Aunque la persona que influye (influencer) lo haga sin querer, tiene que existir una proyección de su actividad o de su forma de ser hacia los demás. Por ejemplo, Rafa Nadal proyecta su imagen de esforzado triunfador por su forma de jugar, de comportarse, y por las cosas que dice en los medios de comunicación. En principio, él no puede controlar sobre quién y cómo influye, pero es consciente de que influye. Cienes y cienes de personas lo admiran, se sienten inspirados por él y quieren ser como él.
Por su parte, la persona que persuade (llamémosla persuadeitor) tiene que ejecutar voluntariamente la acción de argumentar, amenazar o manipular a una persona o grupo de personas, con un fin concreto. Un ejemplo es cuando Rafa Nadal nos dice que nos compremos un coche coreano (del sur) que empieza por K y termina por A. Nos lo dice con un doble objetivo: primero, cobrar la pasta que ha pactado con la compañía coreana en un flamante contrato de publicidad; segundo, conseguir que la peña compre esos coches coreanos para que le renueven el contrato y seguir ganando pasta.

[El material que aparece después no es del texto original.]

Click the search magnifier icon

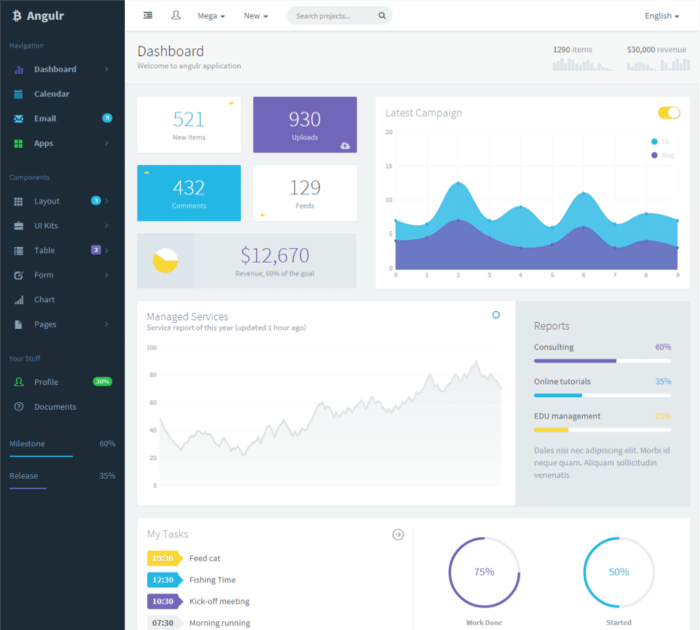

A partir de los ejemplos anteriores podemos observar que la condición de influencer y la de persuadeitor están íntima y sutilmente conectadas. Si en lugar de Rafa Nadal, el anuncio del coche lo hiciera mi compadre Federico, no persuadiría ni a mi cuñado Josemari. Rafa Nadal es un excelente persuadeitor porque es un magnífico influencer. El coche es el mismo, pero no es igual que le mole (supuestamente) a Rafa Nadal, que a mi compadre Federico, que no lo conoce ni el Tato, aunque entienda un huevo de coches, con perdón.
Hasta un influencer recién nacido se daría cuenta de las ventajas de esa capacidad de involuntaria influencia (que podemos asociar al concepto de carisma) de cara a obtener beneficios directos y tangibles actuando como persuadeitor. Por tanto, tratará de cultivar una mejor imagen que proyectar hacia las demás personas o, lo que es lo mismo, se convertirá inevitablemente en un persuadeitor de su propia condición de influencer.
De lo anterior se deduce que un influencer «en estado puro» es una muy rara avis en un contexto de economía de mercado. Podría ser una persona insospechada de la vida real, alguien que realmente ignore que está influyendo sobre la peña en cualquier aspecto. Pero la autoconsciencia de influencer destruye automáticamente esa condición, convirtiendo a la persona afectada en un persuadeitor.
El caso de los mal llamados influencers de las redes sociales es paradigmático. Sin duda deberíamos llamarlos persuadeitors.